When I do this, however, I have fallen into one of the classic blunders of Christian living. I have begun to equate the extraordinary with evidence of God’s presence and power.

This impulse is pretty normal because we love the extraordinary. We love stories that involve crazy things happening. Of all the stories my dad (who is an emergency room doctor) can tell, I don’t want the one about a toddler sticking a crayon up his nose.

I want the story about the guy who thought he was a hamster.

I want the extraordinary.

And I’m not alone.  Even in the Church, we often focus on all the awesome things that God has done through the saints. These stories can actually distress rather than inspire me, as they remind me of my own unworthiness. 

Of course I’m not holy, I’ve never healed the sick or given sight to the blind.

This Sunday of All Saints, we will hear about some of the extraordinary things the saints have done, how they “shut the mouths of lions, quenched raging fires, and escaped the edge of the sword” (Heb. 11:33-35).

If you’re anything like me, you read this and think: AWESOME. It’s hard not to be impressed by someone who shut the mouths of lions.

And then: DANG, I’ll never do that.

While our attention gravitates to these amazing deeds, Fr. John Behr suggests that, “far more emphasis…is given … to their sufferings: being tortured, mocked, scourged…of these, it is said, the world is not worthy.

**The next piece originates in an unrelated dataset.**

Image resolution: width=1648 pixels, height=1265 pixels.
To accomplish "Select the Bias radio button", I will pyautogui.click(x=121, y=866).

Suffering, after all, is the basic reality of our lives.”[1]

What makes the saints extraordinary is their response to the ordinary. 

As we all know, suffering sucks. But it’s ordinary, it’s common and dreary. It’s way more fun to focus on the extraordinary because the ordinary kind of bums us out.

Yet the path to the extraordinary is through the ordinary, as we embrace the lives we have been given.

The path to the Resurrection runs straight through the Cross.

We forget that saints don’t necessarily heal the sick or raise the dead. Some, like Saint Juliana of Lazarevo, don’t have any miracles or wonders attributed to them in their lives.  Because that’s not the point.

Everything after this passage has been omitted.